Ф. И. Рахманинов полагает, что следовало бы поставить вопрос на практическую почву: сравнить оба способа обучения грамоте с условиями и нуждами народной школы; способ гр. Толстого он считает более подходящим для народной школы...

П. Д. Голохвастов предлагает устроить новый опыт по вопросу о методе обучения грамоте, в виду того, что первый оказался недостаточным, в виду неблагоприятных условий.

Кн. Черкасский выражает убеждение о необходимости стремиться к тому, чтобы школа удовлетворяла и подходила ко всем условиям сельского быта, чтобы крестьянин был расположен и сочувственно относился к ученью, чтобы школа вполне удовлетворяла его потребностям, которые совершенно правильно охарактеризованы в докладе гр. Толстого.

Д. Ф. Самарин считает, что на основании произведенного испытания трудно произвести беспристрастную оценку результатов этого опыта, причем он указывает на неправильную оценку знаний учеников по арифметике, произведенную Протопоповым по отношению к ученикам Морозова.

«Гр. Л. Н. Толстой. Это был худший ученик, про которого говорил г-н Самарин. Я своим долгим опытом убедился в том, что решение учениками подобных задач зависит собственно от возраста ученика. Если вы помните, то на экзамене хорошим учеником оказался самый старший».

Ф. И. Егоров считает, что подобные задачи решит и семилетний ребенок, если только он достаточно подготовлен.

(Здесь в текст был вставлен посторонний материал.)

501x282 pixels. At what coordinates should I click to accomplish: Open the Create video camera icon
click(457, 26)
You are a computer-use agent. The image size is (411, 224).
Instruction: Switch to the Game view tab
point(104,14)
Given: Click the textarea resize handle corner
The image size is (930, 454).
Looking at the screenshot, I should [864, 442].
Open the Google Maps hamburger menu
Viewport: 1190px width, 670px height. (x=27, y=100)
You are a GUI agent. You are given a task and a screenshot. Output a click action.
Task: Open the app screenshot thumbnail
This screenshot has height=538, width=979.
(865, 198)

«Гр. Л. Н. Толстой. Я с этим согласен».

После новых выступлений Н. П. Горбунова, М. А. Протопопова, Ф. И. Егорова, Д. И. Тихомирова и Д. Ф. Самарина, председатель, закрывая заседание Комитета грамотности, заявил: «Мы производили опыт, но он оказался недостаточным, чтобы высказать окончательное мнение относительно преимущества того или другого метода, а потому я предлагаю оставить этот вопрос открытым».[1188]

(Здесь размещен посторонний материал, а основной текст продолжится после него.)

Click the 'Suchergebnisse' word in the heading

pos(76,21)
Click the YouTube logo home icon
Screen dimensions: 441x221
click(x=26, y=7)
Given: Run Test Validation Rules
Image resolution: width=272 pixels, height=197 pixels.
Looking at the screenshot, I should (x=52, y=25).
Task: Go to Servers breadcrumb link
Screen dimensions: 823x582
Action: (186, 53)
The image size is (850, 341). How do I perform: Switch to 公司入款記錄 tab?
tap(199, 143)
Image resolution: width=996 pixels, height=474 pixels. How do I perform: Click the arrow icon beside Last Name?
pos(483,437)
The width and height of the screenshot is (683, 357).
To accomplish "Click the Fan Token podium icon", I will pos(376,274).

этого раздражения он написал письмо к А. С. Суворину, в котором очень резко отзывался о своих оппонентах. «Несмотря [на то], что я не исполнил вашей просьбы, судя по вашему Никону и по тому участию, которое вы принимали когда-то в «Ясной поляне», я уверен, что вы исполните мою просьбу, если это только возможно. Дело в том, что Моск. Комитет грамотности втянул меня в разъяснение моего приема обучения грамоте и, занявшись этим делом, я к удивлению и ужасу своему увидал, что то педагогически-тупоумное немецкое отношение к делу народного образования, с которым я боролся в «Ясной поляне», за последние 15 лет пустило корни и спокойно процветает, и что дело это не только не пошло вперед, но значительно стало хуже, чем было. В последнем заседании Комитета я, насколько умел, высказал, как я смотрю на это и надеюсь, что расковырял немного этот муравейник тупости. Но я уверен, что слова мои, неполные, спешные, переврут, и почерком пера решат, что я ретроград, хочу воротиться к Псалтырю и т. д. и преспокойно опять наладят свою машину. Мне не нужно вам объяснять, как я смотрю на дело. Мне кажется, вы сочувствовали направлению «Ясн. пол.» и вам легко будет, пробежав протоколы заседаний, освежить в своей памяти мои положения, выраженные в Педагог. статьях 1860-х годов, от которых я ни на шаг не отступил. Просьба моя к вам состоит в том, чтобы в газете, в которой вы участвуете, противодействовать легкомысленному отношению к этому делу, и если есть человек, интересующийся и понимающий дело (я думаю, что это вы такой человек), то отнестись к делу серьезно. Серьезный разбор дела не может не быть благоприятным».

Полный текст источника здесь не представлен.